Polis devleti

Fotoğraf: MA
Cumartesi günü Galatasaray Meydanı’nda 955. buluşmasını yapmak isteyen Cumartesi Anneleri bir kere daha gözaltına alındı. Haftalardır Anayasa Mahkemesi kararı hiçe sayılarak Cumartesi İnsanlarının gözaltına alınmasına tepki göstermek ve onların (Anayasa’nın ve hukukun) yanında olduklarını göstermek için on altısı baro başkanı olan yirmi beş baro yöneticisi de yine hukuka aykırı olarak ablukaya alınarak geçici, fiili gözaltı uygulamasına maruz kaldı. Bir hafta önce Avukat Murat Çelik benzer bir destek girişiminde bulunmuş ve darbedilerek gözaltına alınmıştı. Yasalara göre ağır cezalık suçüstü durumu olmadan bir avukat gözaltına alınamaz. Hele görev başında ise böyle bir şey akıldan dahi geçirilemez. Çünkü o sırada o halkın savunma hakkını savunmak için oradadır. Gözaltına alınamaz, işini yapması engellenemez, üzeri ve çantası aranamaz vs. Bunlar savunma hakkı için vardır. Av. Murat Çelik de orada müvekkillerinin hakkını savunmak için bulunuyordu. Uzun bir süredir yargıda savunma hakkı diye bir şey kalmadığı biliniyor. Önceki cumartesi Av. Murat Çelık’in, geçen cumartesi günü yirmi beş baro yöneticisinin yasaya ve hukuka aykırı olarak işini yapmasının engellenmesi, Türkiye’ de savunma hakkı diye bir şey olmadığını dosta, düşmana gösterdi.

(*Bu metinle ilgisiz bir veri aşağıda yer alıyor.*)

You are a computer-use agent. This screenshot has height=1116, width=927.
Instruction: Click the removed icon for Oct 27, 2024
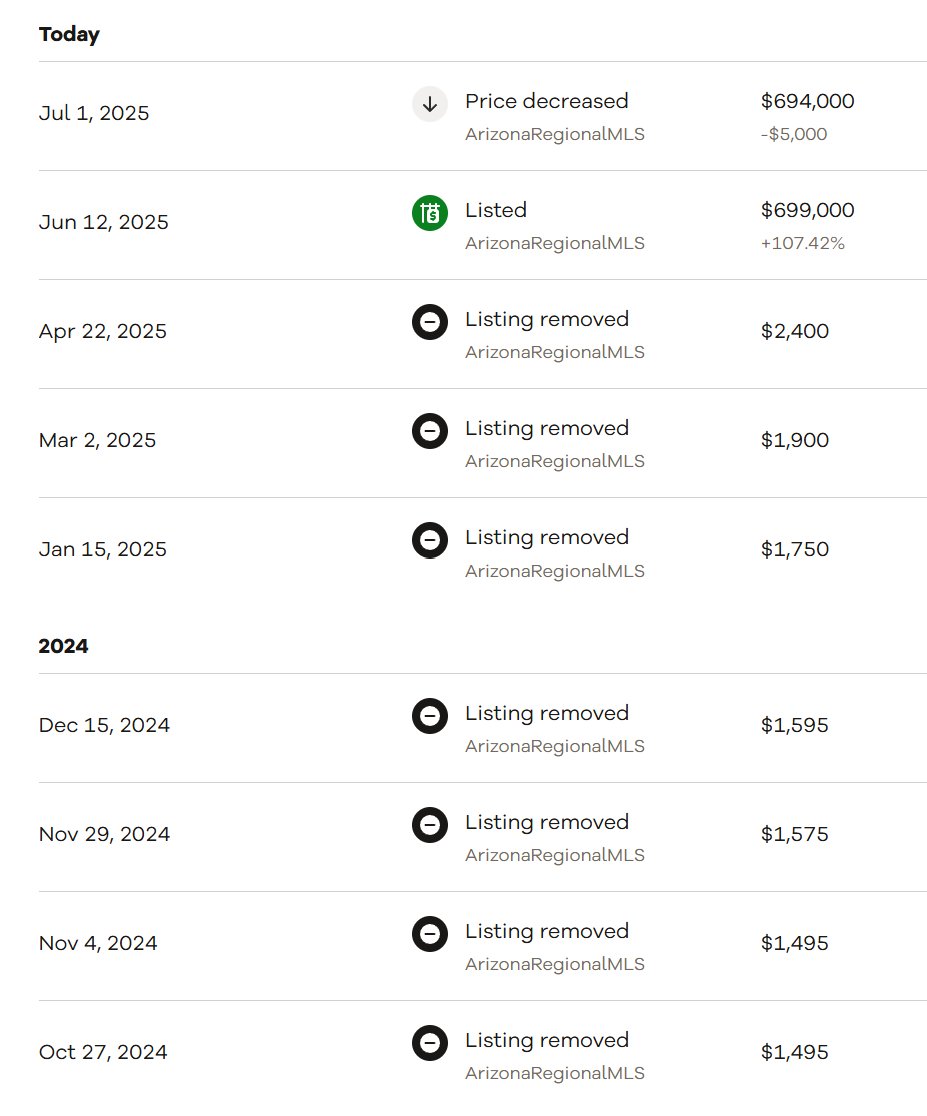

Bize her cumartesi günü diyorlar ki, “Türkiye bir hukuk devleti değildir. Burası bir polis devletidir. Burada ifade özgürlüğü, basın özgürlüğü, toplantı ve gösteri hakkı, savunma hakkı, adil yargılama yoktur. Burada keyfiyet vardır. İdarenin en alt basamaklarından bir memur, bir kaymakam karar verir ve yurttaşların yukarıda sayılan anayasal hakları iptal edilir. Bunun için askeri darbeye, sıkıyönetime, OHAL’ e gerek yoktur. Bir kaymakamın kararı yeterlidir. Hatta çoğu zaman bir polisin kararı bile anayasal haklarınızı ortadan kaldırabilir.”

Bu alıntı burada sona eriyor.